Aggiungo anche che mentre una volta il luogo geografico determinava la disponibilità di risorse e tecnologia, oggi questo non è più vero e la competenza, in molti campi, è il risultato degli studi di elementi chiave di un’azienda. Una delle ditte di software più importanti al mondo è nata nell’est dell’europa, certo non la culla dell’informatica.
Oggi come oggi sono i singoli a valere più della massa perché è l’idea rivoluzionaria che vince sul “duro lavoro”. Quest’ultimo si può trovare bene o male ovunque, si puó subappaltare, si può delocalizzare.
Ma poi quanto Made in Italy è un prodotto fatto con materiali grezzi presi all’estero e con macchinari costruiti dall’altra parte del mondo?
E quanto è “Designed in California” un iPhone che è il prodotto della mente di scienziati di almeno 100 paesi diversi che vivono a Cupertino solo perché la ditta paga bene?
Concordo con Norman, il made in Italy ormai ha senso solo per quei beni che fanno parte della tradizione, che sono fatti con materiali locali e da mani italiane. Tutto il resto sono operazioni di marketing.

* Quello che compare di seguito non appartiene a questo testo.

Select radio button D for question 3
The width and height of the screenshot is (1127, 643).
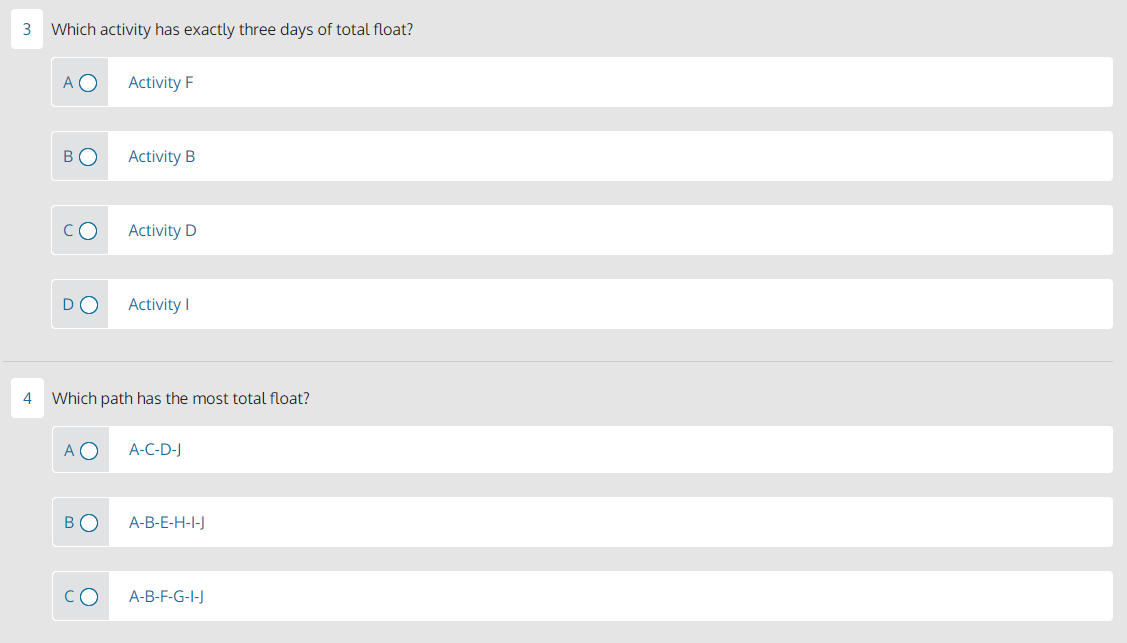(x=89, y=305)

Io stesso faccio quasi tutto in casa ma i torni sono austriaci, cinesi, tedeschi e americani. I software sono americani, italiani e cinesi, i materiali sono tedeschi ed italiani, alcuni pezzi delle trombe sono tedeschi e sono costruiti con macchinari giapponesi...
Boh, non dovrebbe essere il valore intrinseco del prodotto il motivo per cui lo si compra?
Su FB al momento c’è una discussione sul Made in USA contro il Made in Giro, mi fanno una rabbia sia i produttori che i clienti che mentono/abboccano spudoratamente quando praticamente tutti sanno che il 90% di quello che si compra ora, anche da sedicenti artigiani di alto livello, non sono altro che Carol Brass rimarchiate. E quando va bene sono getzen declinate in mille modi diversi.
Gira gira Monette è tornato ad essere uno dei pochi veri produttori seri che può giustificare il prezzo dei propri strumenti.